当て馬
ジェードが料理中に葵に話しかけるわけだよ。
肉じゃがなんて、見た事ないだろうし。
そんなジェードは私の反応を見ても半信半疑といった顔で、肉じゃがに手をつける。
醤油もジャガイモもない、この世界では初めての味だろう。私までジェードがどんな反応するか気になってしまう。

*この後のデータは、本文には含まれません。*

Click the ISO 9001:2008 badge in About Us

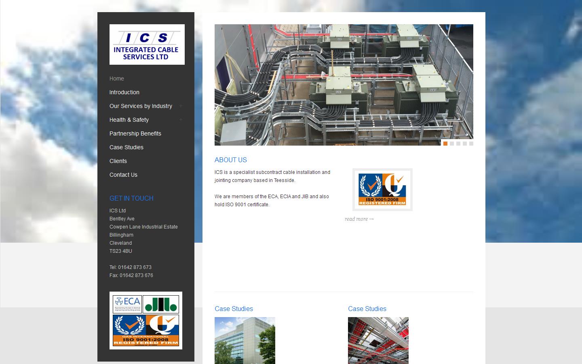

葵と一緒に固唾を飲んで見守る中、ジェードがジャガイモを一口、口に入れる。
途端にジェードは顔を綻ばせた。
「美味しい……」
へへ、そうでしょう。そうでしょう。
前世の『実家の味』が褒められて大満足である。
思わず満面の笑みで頷いていたら、モグラに不審な目で見られてしまった。
「なんでお主まで自慢げなのだ」
モグラにツッコミ入れられたが無視だ、無視。
葵も小踊りしそうなほど喜んでいる。前髪と口元に手を置いているので表情を隠しているが、私にはわかる。

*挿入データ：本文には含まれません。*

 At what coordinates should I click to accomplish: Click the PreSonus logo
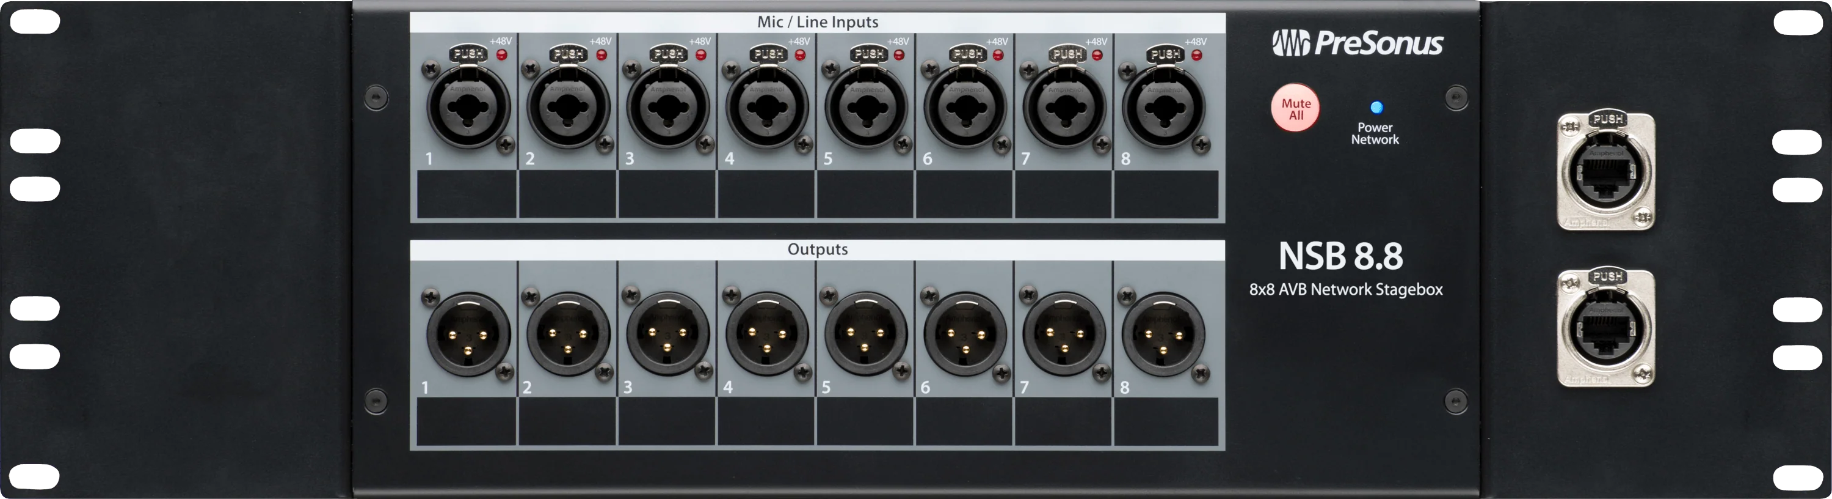click(1358, 43)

少し間を置いて、冷静になった葵が口元から手をどけて、いつもの穏やかな表情でジェードに笑いかけた。
「ジェード君の口に合ったみたいで嬉しいよ」
「……次は負けないから」
ツンっとそっぽを向いて、ジェードは黙々と食べ続ける。
負けず嫌いだ。でも、ジェードがそんなに料理作るの好きだったイメージないんだけどな。
疑問に思いながらも、食べ進める。
食べ終わる頃には、ジェードも葵も普通に話すくらいには打ち解けていた。
良かったね、葵。推しと喋れて。
その後も二人は片付けまで手伝ってくれた。
結局、私がご馳走になってしまった。二人には別のお礼を考える事にしよう。
そんな事を考えながらジェードと葵を見送って、さぁ寝る準備をするかと一息入れたところで、玄関のノックが聞こえた。
「ごめん、ちょっと良い?」
葵の声だ。
怪訝に思いながらも扉を開く。
「どうしたの? 忘れ物?」
「いや……そうじゃなくて……」
なんだかソワソワしている葵を再び部屋の中に招きつつ、扉を閉める。
葵は視線を彷徨わせて口を開いたり閉じたりした後、何かを決意したように顔を上げた。
「お姉ちゃん……その……私とジェードが話してる時、何か思った事ある?」
「え? 二人が仲良くなれて良かったねって思った」
素直な感想を述べると、葵は衝撃を受けたような顔をした。
「え、嘘……。ちょっとくらい私にモヤモヤしたりしなかった!? 妹の方が後から来たのに! みたいな! 私が外見男だから当て馬にならないの!?」
何を言ってるんだ、コイツは。
よくわからないけど、当て馬になりたかったらしい。
モグラと一緒に、とてもイタイ人を見る目になってしまう。
「少女漫画の読み過ぎじゃない? 肉じゃがの衝撃の方が大きかったよ」
「くっ、色気より食い気……!」
私が悪いみたいに言ってるけど、どう考えても当て馬するのに肉じゃがを出してくる方が悪いと思う。